For members of the queer community, there are several unspoken and vital rules that come into play in many situations, mainly for you to not be assaulted or worse (and it's all too often worse). Make sure your movements are measured and fit within the realm of possible heterosexuality. Keep your music low and let no one hear who you listen to. Avoid every shred of anything stereotypically gay or feminine like the plague. Tell the truth without details when you can and tell half-truths with real details if you must. And above all, learn how to clear your search history. At twenty, I remember my days of teaching my puberty-stricken body the lessons I thought no one else was learning. Over time I learned the more subtle and more important lessons of what exactly gay culture is. Now a man with a head and social media accounts full of gay indicators, I find myself wondering both what it all means and more importantly, does it even matter?

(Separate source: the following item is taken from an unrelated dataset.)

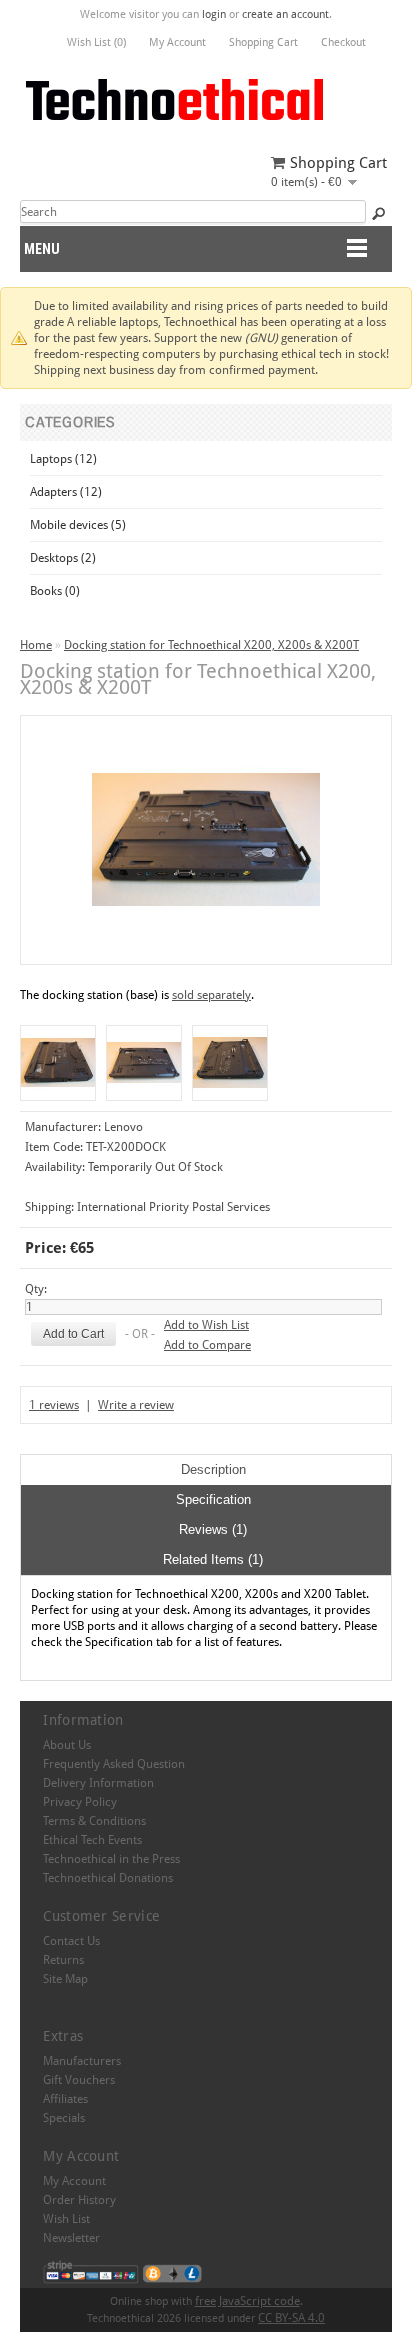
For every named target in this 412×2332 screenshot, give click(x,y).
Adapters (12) (66, 492)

To the question of whether it matters, the answer is naturally yes and no (and no, that's not my answer because I'm a Gemini). The month of June has the pleasure of being the time of year when the LGBT+ community embraces the hateful rhetoric and indulges in one of the deadly sins. Pride. Marsha P. Johnson and Sylvia Rivera, the figures at the head of the gay liberation movement, fought for something larger than themselves and as with the rest of the LGBT+ community, Pride is more than a parade of muscular white men dancing in their underwear. It's a time of reflection, of mourning, of celebration, of course, and most importantly, of hope. Pride is a time to look back at how far we've come and realize that there is still a far way to go.

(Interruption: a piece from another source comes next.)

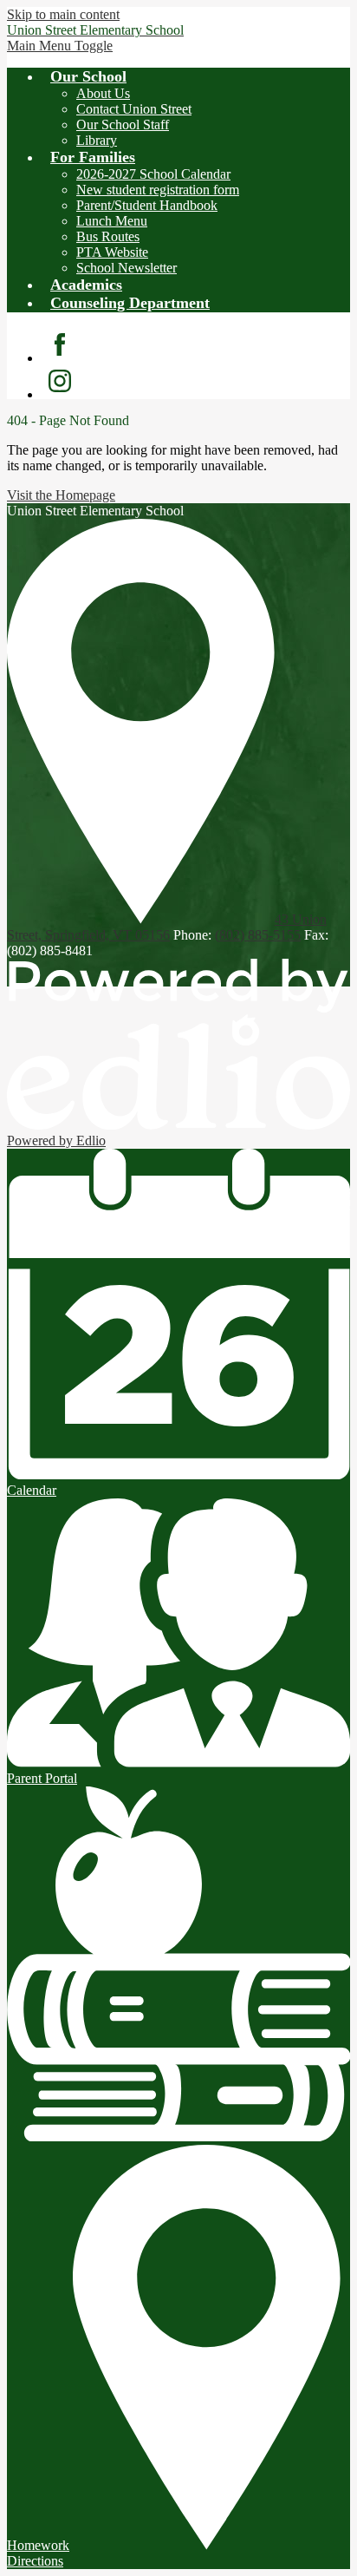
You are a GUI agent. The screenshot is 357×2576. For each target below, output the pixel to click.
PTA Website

This year marks fifty years since the Stonewall Riots and the gay liberation movement launched onto the world stage, thus making the learning and embracing of gay culture that much more important. The waves of queer people that come after the AIDS crisis has been given the task of rebuilding and redefining. The AIDS crisis was more than just that. It was Death itself stalking through the community with the help of Regan doing nothing. It was going out with friends and your circle shrinking faster than you can try or even care to replenish. Where do you go after the apocalypse? The LGBT+ community was a world shut off from access by a touch of death and now on the other side, we must weave in as much life as we can.

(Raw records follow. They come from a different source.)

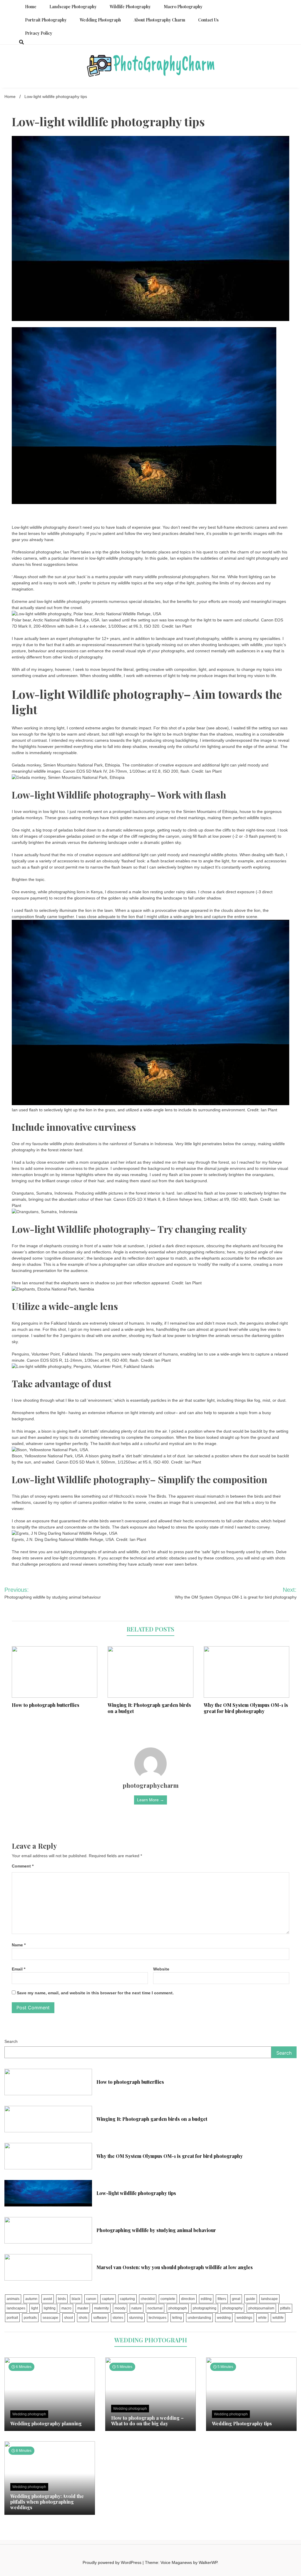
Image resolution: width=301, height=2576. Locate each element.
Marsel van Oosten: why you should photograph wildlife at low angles (174, 2267)
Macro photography (183, 6)
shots (83, 2318)
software (100, 2318)
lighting (50, 2308)
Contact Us (208, 20)
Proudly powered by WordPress (113, 2562)
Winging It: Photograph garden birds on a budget (149, 1708)
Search (11, 2041)
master (82, 2308)
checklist (148, 2299)
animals (13, 2299)
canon (91, 2299)
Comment (23, 1866)
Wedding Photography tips (242, 2423)
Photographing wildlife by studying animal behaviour (156, 2230)
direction (188, 2299)
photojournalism (261, 2308)
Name (19, 1945)
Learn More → (150, 1799)
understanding (199, 2318)
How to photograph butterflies (45, 1705)
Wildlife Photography (130, 6)
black (76, 2299)
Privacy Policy (38, 33)
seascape (50, 2318)
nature (136, 2308)
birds (62, 2299)
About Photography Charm (159, 20)
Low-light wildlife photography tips (136, 2193)
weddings (244, 2318)
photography (232, 2308)
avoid (47, 2299)
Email (18, 1969)
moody (120, 2308)
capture (108, 2299)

But we can't freeze and dwell of this forever. It matters because that's where we came from, but it doesn't matter because that's not where we are anymore. We're in a time of rebirth and spring. The LGBT+ community can forge a new identity where the AIDS crisis is not the defining feature, rather a defining feature to be immortalized, mourned, and moved on from.

And to the question of what does it all mean? Well, it means that I'm gay and that I've learned the central lesson that all queer people should learn in middle school. It's called Pride for a reason. We have to shoulder the weight of it all and still hold our head high and we should. Pride is the LGBT+ community turning lemons into lemon squares and limoncello. The lemon squares are funeral cakes meant to mourn and be a familiar reminder of what passed, but the limoncello is the extravagant and intoxicating celebration of what is to come. This year I choose to combine the two and get drunk off funeral cakes. Something tells me that those who came before would've wanted me to celebrate.